Input:
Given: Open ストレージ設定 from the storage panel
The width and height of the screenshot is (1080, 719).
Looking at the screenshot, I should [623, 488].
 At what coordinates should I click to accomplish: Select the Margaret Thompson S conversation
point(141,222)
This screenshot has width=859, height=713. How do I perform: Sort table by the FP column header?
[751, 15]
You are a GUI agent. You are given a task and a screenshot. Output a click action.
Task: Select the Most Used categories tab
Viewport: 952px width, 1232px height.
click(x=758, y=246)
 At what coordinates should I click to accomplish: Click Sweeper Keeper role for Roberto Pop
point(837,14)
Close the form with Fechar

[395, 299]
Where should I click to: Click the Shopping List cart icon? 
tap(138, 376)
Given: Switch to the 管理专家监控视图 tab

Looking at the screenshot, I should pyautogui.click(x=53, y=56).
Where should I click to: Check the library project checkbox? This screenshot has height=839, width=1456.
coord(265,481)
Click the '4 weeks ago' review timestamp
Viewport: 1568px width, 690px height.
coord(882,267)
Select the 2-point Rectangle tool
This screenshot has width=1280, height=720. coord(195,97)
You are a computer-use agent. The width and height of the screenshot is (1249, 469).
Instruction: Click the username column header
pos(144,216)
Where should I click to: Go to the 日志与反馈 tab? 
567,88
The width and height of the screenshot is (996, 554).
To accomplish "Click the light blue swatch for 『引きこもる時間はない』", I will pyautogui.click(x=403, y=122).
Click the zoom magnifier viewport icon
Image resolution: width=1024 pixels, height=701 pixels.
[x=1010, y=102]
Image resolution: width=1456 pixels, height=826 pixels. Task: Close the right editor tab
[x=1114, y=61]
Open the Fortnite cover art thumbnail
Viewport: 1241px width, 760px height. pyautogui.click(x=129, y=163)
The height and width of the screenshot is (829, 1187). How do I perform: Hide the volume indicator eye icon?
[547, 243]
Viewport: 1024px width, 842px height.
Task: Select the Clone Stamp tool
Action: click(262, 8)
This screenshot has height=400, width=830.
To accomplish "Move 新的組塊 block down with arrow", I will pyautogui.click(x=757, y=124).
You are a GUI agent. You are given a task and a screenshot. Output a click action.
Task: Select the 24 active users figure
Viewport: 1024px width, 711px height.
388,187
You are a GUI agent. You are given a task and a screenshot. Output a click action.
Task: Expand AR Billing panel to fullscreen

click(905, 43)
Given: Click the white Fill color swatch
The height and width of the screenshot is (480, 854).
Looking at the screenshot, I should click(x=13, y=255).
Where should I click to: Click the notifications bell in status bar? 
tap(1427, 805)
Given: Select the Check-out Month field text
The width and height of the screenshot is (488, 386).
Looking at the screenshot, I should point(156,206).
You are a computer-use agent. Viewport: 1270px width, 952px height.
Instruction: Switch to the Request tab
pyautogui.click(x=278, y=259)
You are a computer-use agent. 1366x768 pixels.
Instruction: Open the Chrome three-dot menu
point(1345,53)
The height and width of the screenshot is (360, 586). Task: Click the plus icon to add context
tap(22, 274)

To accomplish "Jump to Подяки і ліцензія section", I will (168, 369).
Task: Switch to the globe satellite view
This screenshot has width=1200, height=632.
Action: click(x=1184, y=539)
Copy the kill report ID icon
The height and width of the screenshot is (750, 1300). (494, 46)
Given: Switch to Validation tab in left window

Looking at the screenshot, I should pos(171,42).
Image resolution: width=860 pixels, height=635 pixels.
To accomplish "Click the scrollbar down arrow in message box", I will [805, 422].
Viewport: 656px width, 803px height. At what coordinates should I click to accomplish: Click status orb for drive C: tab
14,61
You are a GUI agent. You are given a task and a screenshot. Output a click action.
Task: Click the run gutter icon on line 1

Written exercise: Revise the records above by changing every "Where should I click to" to "Where do I click to". Leave the rest of the records as they are.

Reply to the task:
Given: Open ストレージ設定 from the storage panel
The width and height of the screenshot is (1080, 719).
Looking at the screenshot, I should [623, 488].
 At what coordinates should I click to accomplish: Select the Margaret Thompson S conversation
point(141,222)
This screenshot has width=859, height=713. How do I perform: Sort table by the FP column header?
[751, 15]
You are a GUI agent. You are given a task and a screenshot. Output a click action.
Task: Select the Most Used categories tab
Viewport: 952px width, 1232px height.
click(x=758, y=246)
 At what coordinates should I click to accomplish: Click Sweeper Keeper role for Roberto Pop
point(837,14)
Close the form with Fechar

[395, 299]
Where do I click to: Click the Shopping List cart icon? 
tap(138, 376)
Given: Switch to the 管理专家监控视图 tab

Looking at the screenshot, I should pyautogui.click(x=53, y=56).
Where do I click to: Check the library project checkbox? This screenshot has height=839, width=1456.
coord(265,481)
Click the '4 weeks ago' review timestamp
Viewport: 1568px width, 690px height.
coord(882,267)
Select the 2-point Rectangle tool
This screenshot has width=1280, height=720. coord(195,97)
You are a computer-use agent. The width and height of the screenshot is (1249, 469).
Instruction: Click the username column header
pos(144,216)
Where do I click to: Go to the 日志与反馈 tab? 
567,88
The width and height of the screenshot is (996, 554).
To accomplish "Click the light blue swatch for 『引きこもる時間はない』", I will pyautogui.click(x=403, y=122).
Click the zoom magnifier viewport icon
Image resolution: width=1024 pixels, height=701 pixels.
[x=1010, y=102]
Image resolution: width=1456 pixels, height=826 pixels. Task: Close the right editor tab
[x=1114, y=61]
Open the Fortnite cover art thumbnail
Viewport: 1241px width, 760px height. pyautogui.click(x=129, y=163)
The height and width of the screenshot is (829, 1187). How do I perform: Hide the volume indicator eye icon?
[547, 243]
Viewport: 1024px width, 842px height.
Task: Select the Clone Stamp tool
Action: click(262, 8)
This screenshot has height=400, width=830.
To accomplish "Move 新的組塊 block down with arrow", I will pyautogui.click(x=757, y=124).
You are a GUI agent. You are given a task and a screenshot. Output a click action.
Task: Select the 24 active users figure
Viewport: 1024px width, 711px height.
388,187
You are a GUI agent. You are given a task and a screenshot. Output a click action.
Task: Expand AR Billing panel to fullscreen

click(905, 43)
Given: Click the white Fill color swatch
The height and width of the screenshot is (480, 854).
Looking at the screenshot, I should click(x=13, y=255).
Where do I click to: Click the notifications bell in status bar? 
tap(1427, 805)
Given: Select the Check-out Month field text
The width and height of the screenshot is (488, 386).
Looking at the screenshot, I should point(156,206).
You are a computer-use agent. Viewport: 1270px width, 952px height.
Instruction: Switch to the Request tab
pyautogui.click(x=278, y=259)
You are a computer-use agent. 1366x768 pixels.
Instruction: Open the Chrome three-dot menu
point(1345,53)
The height and width of the screenshot is (360, 586). Task: Click the plus icon to add context
tap(22, 274)

To accomplish "Jump to Подяки і ліцензія section", I will (168, 369).
Task: Switch to the globe satellite view
This screenshot has width=1200, height=632.
Action: click(x=1184, y=539)
Copy the kill report ID icon
The height and width of the screenshot is (750, 1300). (494, 46)
Given: Switch to Validation tab in left window

Looking at the screenshot, I should pos(171,42).
Image resolution: width=860 pixels, height=635 pixels.
To accomplish "Click the scrollbar down arrow in message box", I will [805, 422].
Viewport: 656px width, 803px height. At what coordinates should I click to accomplish: Click status orb for drive C: tab
14,61
You are a GUI agent. You are given a task and a screenshot. Output a click action.
Task: Click the run gutter icon on line 1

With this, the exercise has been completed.